Gruwelijk en Obsceen
Een goede raad van JK Rowling
Heerlijk. Een nieuw boek van J.K. Rowling. Ik ben een liefhebber van Harry Potter en als Een goede raad (The Casual Vacancy) in februari wordt aangekondigd begint de voorpret. De reacties van de pers op het verschijnen van haar eerste boek voor volwassenen zijn divers. Toch is er gemakkelijk een gemene deler te ontdekken - namelijk, de herhaaldelijke vergelijkingen met Harry Potter. “It feels as if the author has unleashed all the swearing, sex and vitriol that have been off-limits to her since Harry Potter and the Philosopher’s Stone was published in 1997”, aldus de Telegraph. Om te vervolgen: “ I will try to stop my children reading a book.”
Een goed raad begint met het overlijden van Barry Fairbrother. Naast een hoop verdriet en boosheid leidt dat ook tot een lege zetel in de gemeenteraad. In de Engelse gemeente heerst namelijk grote onenigheid over de toekomst van een aangrenzende achterbuurt. Hoort deze wijk, met haar inwoners – de lagere sociale klasse, inclusief verslavingsproblematiek – bij de elitaire gemeente of kan deze eindelijk worden afgestoten? De roman ontvouwt zich rond de strijd die losbarst als verschillende, sterk uitgewerkte – over het algemeen nare - karakters zich in de strijd werpen voor opvolging in de raad. Wat volgt is een sterk neergezette intrige vol roddel en achterklap. Het doet de New York Times verzuchten: “Instead of an appreciation for the courage, perseverance, loyalty and sense of duty that people are capable of, we are left with a dismaying sense of human weakness, selfishness and gossipy stupidity.” Hier hoor ik weer de roep om de terugkomst van Harry Potter. Maar Zweinstein ligt ver achter ons.
Opvallend is dat veel minder vaak wordt gerefereerd aan dat andere stukje geschiedenis van Rowling, dat toch veel beter dienst doet om Een goede raad te benaderen. Het is geen geheim dat de schrijfster lange tijd onderaan de sociale ladder stond. Als alleenstaande bijstandsmoeder nam ze baby en kladblok mee naar het café om in ieder geval in de warmte te kunnen schrijven. In het welvarende Verenigd Koninkrijk werd ze veelvuldig op de werking van de Engelse klassenmaatschappij gewezen. Dat ze de duistere achterkant van deze gemeenschap zo goed kent, geeft de karakterschetsen en de dialogen in deze roman realisme mee.
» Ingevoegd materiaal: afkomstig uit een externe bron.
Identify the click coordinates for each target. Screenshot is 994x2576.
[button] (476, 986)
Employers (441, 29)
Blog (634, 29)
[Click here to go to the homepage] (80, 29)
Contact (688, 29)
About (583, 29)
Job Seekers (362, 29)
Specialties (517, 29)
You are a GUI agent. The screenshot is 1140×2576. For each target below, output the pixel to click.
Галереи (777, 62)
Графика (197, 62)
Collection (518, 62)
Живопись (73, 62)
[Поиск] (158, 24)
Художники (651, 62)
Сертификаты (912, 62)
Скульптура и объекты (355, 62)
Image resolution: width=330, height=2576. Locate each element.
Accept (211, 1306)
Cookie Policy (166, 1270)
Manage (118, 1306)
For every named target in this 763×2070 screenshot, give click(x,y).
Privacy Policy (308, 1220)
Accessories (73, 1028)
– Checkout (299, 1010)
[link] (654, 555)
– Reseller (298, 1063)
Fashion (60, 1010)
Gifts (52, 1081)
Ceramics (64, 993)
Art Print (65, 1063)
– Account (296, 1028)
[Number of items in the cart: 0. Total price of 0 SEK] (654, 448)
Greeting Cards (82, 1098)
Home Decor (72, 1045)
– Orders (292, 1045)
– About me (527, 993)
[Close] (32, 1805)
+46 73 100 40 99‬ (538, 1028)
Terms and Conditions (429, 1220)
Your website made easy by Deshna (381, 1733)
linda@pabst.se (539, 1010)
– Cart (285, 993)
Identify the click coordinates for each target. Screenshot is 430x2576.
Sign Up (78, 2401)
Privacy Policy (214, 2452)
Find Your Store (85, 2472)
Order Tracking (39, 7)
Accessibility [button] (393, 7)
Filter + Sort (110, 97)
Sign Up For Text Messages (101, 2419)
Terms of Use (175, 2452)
Het zijn echter de pubers die het hoogtepunt vormen van Een goed raad. Rowling slaagt er daarnaast in het Internet en social media geloofwaardigte gebruiken in de plot. Als ‘de geest van Barry Fairbrother’ zich laat horen op de website van de gemeenteraad raakt de stijve en politiek correcte bovenklasse de controle langzaam kwijt.
Een goede raad schetst gruwelijke scènes van huiselijk geweld en emotionele verwaarlozing. En die komen zowel in de statige panden van het dorp als in de achterbuurt voor. Dat geeft de roman een zekere sociale kritiek mee. Dat doet Rowling overtuigend, en tegelijk is dat soms gruwelijk en obsceen. Maar dat is geen reden om weg te kijken van deze bruisende roman, of je puberkinderen er tegen te beschermen.
Een goede raad werd dit jaar uitgegeven door Meulenhoff Boekerij en is overal te verkrijgen.